To establish a CA19-9 cutoff that would capture Lewis antigen-negative patients and better predict their prognosis, Su and his coauthors examined the relationships among genotypically determined Lewis antigen status, CA19-9 levels, and prognosis. They used whole-exome sequencing to determine the FUT2/FUT3 genotypes of 615 patients with pancreatic cancer at National Cheng Kung University Hospital and Kaohsiung Medical University Hospital in Taiwan. Participants were stratified by FUT genotype into four groups ranging from FUT3-null (CA19-9 nonproducers/Lewis antigen-negative) to FUT-high.
The authors designated half the study population as a training cohort to determine whether combining FUT2/FUT3 genotypes with CA19-9 levels could help define new CA19-9 thresholds to identify nonproducer (Lewis antigen-negative) patients, thereby reducing misinterpretation and improving prognostic assessment.
This process identified a CA19-9 level of 7 units/mL or less as a new cutoff for identifying patients with pancreatic cancer who have the Lewis antigen-negative genotype. Validation of the cutoff in the rest of the study participants showed that this CA19-9 cutoff had 87.9% accuracy in identifying Lewis antigen-negative patients.
The study also found that Lewis antigen-negative patients with a CA19-9 level of 7 units/mL or less experienced outcomes comparable to patients with CA19-9 levels of greater than 200 units/mL. By examining overall survival (OS) based on CA19-9 levels, the authors determined that patients in the two intermediate strata had the longest OS: those with CA19-9 levels between 7 units/mL and 37 units/mL had a median OS of 23.2 months, while patients with CA19-9 levels greater than 37 units/mL to 200 units/mL had a median OS of 22 months.
In contrast, patients with CA19-9 levels of 7 units/mL or less had a median OS of 13.5 months, which was comparable to the median OS of 12.8 months seen in patients with CA19-9 levels of more than 200 units/mL, suggesting that CA19-9 levels of 7 units/mL or less may be prognostic of high-risk disease.
“These data tell us that the conventional normal CA19-9 range of less than 37 does not distinguish between true low tumor burden and Lewis-negative status,” Su said.

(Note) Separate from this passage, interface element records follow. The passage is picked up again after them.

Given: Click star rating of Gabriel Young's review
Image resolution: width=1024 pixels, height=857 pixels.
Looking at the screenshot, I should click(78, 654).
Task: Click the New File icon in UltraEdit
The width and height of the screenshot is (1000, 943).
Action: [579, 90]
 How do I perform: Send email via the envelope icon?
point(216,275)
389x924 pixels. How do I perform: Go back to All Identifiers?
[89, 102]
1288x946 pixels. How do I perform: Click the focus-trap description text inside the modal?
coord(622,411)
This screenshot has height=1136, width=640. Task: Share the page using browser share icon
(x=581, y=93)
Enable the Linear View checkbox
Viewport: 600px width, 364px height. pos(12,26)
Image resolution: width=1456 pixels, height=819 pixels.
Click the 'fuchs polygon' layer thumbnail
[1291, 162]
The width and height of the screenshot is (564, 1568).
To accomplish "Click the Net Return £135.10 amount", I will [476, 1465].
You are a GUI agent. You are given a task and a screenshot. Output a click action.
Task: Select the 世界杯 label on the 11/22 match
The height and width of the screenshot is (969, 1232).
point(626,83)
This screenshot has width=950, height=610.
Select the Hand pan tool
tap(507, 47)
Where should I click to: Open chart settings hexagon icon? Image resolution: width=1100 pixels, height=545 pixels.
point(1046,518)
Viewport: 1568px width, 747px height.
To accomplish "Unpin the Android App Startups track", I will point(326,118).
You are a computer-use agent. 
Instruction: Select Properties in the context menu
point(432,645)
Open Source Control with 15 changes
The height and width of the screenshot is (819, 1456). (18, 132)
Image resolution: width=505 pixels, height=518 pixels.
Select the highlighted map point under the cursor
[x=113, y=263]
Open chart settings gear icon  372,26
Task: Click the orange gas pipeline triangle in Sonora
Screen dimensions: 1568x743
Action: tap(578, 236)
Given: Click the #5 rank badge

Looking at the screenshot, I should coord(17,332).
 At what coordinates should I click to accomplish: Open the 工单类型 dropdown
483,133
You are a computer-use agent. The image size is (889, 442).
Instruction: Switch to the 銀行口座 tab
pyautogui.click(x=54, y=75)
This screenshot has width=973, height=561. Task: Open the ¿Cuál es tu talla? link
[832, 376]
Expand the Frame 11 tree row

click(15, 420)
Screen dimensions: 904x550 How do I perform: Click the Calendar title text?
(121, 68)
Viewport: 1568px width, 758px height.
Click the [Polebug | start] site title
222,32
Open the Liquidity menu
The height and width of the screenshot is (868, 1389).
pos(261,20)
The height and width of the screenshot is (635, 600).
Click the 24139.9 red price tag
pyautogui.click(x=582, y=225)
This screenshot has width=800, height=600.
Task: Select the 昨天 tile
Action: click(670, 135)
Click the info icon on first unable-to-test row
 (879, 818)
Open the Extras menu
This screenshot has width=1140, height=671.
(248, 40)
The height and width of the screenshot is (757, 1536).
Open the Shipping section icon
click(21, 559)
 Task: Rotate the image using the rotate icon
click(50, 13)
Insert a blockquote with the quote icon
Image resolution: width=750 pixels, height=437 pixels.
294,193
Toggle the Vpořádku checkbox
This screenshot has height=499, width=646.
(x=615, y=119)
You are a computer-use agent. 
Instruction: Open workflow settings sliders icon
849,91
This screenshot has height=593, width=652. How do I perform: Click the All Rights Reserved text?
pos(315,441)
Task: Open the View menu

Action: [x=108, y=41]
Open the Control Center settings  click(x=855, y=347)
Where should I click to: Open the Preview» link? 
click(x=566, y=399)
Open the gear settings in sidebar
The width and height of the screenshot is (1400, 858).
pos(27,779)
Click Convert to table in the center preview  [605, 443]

To compensate for the lack of routine genotyping in clinical practice, Su and his coauthors suggested that using a dual-threshold CA19-9 model in which a cutoff of 7 units/mL or less will identify high-risk Lewis antigen-negative patients, whose clinical outcomes will likely parallel those of patients with a CA19-9 level of more than 200 units/mL.
“Using a CA19-9 cutoff of 7, we achieved about 88% accuracy in identifying Lewis antigen-negative patients, whose prognosis is poor despite ‘normal’ or very low CA19-9 values,” said Su. “Using this cutoff was a practical surrogate for identifying these patients without the need for genotyping, thereby improving their risk stratification and preventing underestimation of their disease severity.”
The study’s limitations include the fact that the study was conducted entirely in Taiwan, meaning the findings’ implications for populations outside of East Asia remain unknown. An additional limitation is that CA19-9 assays can vary across laboratories. An international validation study is planned as the next step.
The study was funded in part by the Ministry of Science and Technology, Taiwan; National Health Research Institutes, Taiwan; National Cheng Kung University College of Medicine/National Health
Research Institutes Joint Research Program, Taiwan; Kaohsiung Medical University, Taiwan; and National Science and Technology Council/T-Star Center. Su declares no conflicts of interest.